National/ Regional Consultant - for the evaluation of IRQ-03 (Ozal, Iraq),

National/ Regional Consultant - for the evaluation of IRQ-03 (Ozal, Iraq),
Deadline for applications: Monday, February 6, 2017
Location: Lebanon
Working area:
Job Description

 Jesuit Refugee Service – MENA  

Terms of Reference: Mid-Term Evaluation Study for the JRS “Ozal/Kasnazan Community Service Center, IRQ-03”, Erbil Governorate, Kurdistan Region of Iraq


  1. Context

Since the fall of Mosul on 6 June 2014, armed opposition groups (AOGs), including Bathists, tribal militias and members of the former regime/military, along with the Islamic State of Iraq and Syria (ISIS), had taken control of large swathes of Ninewa, Salah al-Din, Kirkuk and Anbar Governorates. This has led to massive internal displacement. Iraq now contends with one of the largest internally displaced populations in the world, over 3 million persons. 

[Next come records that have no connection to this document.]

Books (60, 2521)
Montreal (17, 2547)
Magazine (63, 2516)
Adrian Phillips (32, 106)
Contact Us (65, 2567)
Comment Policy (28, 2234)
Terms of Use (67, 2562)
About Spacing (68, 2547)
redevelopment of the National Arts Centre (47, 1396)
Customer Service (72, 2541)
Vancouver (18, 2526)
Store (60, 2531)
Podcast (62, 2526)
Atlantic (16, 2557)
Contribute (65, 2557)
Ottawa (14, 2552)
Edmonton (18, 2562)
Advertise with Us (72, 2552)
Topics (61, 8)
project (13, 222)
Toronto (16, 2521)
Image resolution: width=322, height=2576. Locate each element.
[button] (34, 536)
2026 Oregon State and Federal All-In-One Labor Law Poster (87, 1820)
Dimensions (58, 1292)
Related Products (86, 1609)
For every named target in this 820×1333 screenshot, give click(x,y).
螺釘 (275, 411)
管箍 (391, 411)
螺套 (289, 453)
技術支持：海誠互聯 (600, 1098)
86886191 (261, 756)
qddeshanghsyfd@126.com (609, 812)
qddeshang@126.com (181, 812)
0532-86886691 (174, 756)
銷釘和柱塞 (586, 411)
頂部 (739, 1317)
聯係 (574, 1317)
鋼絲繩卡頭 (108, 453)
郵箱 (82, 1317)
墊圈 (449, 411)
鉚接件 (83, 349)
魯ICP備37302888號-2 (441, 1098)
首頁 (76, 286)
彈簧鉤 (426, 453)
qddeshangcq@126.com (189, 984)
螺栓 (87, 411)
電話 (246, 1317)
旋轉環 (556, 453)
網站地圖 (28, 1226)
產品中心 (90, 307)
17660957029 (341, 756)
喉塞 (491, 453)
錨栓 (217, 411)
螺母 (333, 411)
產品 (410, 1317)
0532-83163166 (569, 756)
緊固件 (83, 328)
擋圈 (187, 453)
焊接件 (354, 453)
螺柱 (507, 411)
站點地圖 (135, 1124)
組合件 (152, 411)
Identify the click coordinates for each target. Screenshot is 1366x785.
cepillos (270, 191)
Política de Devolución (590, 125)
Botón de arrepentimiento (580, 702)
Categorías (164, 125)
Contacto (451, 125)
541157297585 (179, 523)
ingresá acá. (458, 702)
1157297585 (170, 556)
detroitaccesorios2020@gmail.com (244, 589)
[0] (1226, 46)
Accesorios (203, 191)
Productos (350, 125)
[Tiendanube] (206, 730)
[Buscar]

IDPs in Erbil are scattered between private settings (mainly rented houses and host families, often with several families sharing a home), collective centres or pre-fab caravans (camps), and critical shelter arrangements including unfinished or abandoned buildings and informal settlements. For the majority, the situation of displacement has been protracted for over two years, therefore a sense of hopelessness is widespread, creating a space for depression and other mild or moderate mental disorders. Generally, lack of employment, high vulnerability levels, low assistance coverage, and increased prices of necessary items such as food and fuel are hurting the coping mechanisms of IDPs who are also facing increasing exploitation, debt, and depletion of assets to compensate for the lack of livelihoods and unmet needs.

With the current military operations underway to retake Mosul from ISIL’s control, some IDPs experience mixed feelings of uncertainty pertaining to what the future holds and whether return will be ever possible.

Humanitarian actors are primarily focusing their response on meeting the basic needs of the IDPs: Food, NFI, shelter, health, Watsan. Their interventions mainly target populations in the official camps, collective centers and informal settlements, but the needs in private settings and unfinished or abandoned buildings remain significant and largely unmet.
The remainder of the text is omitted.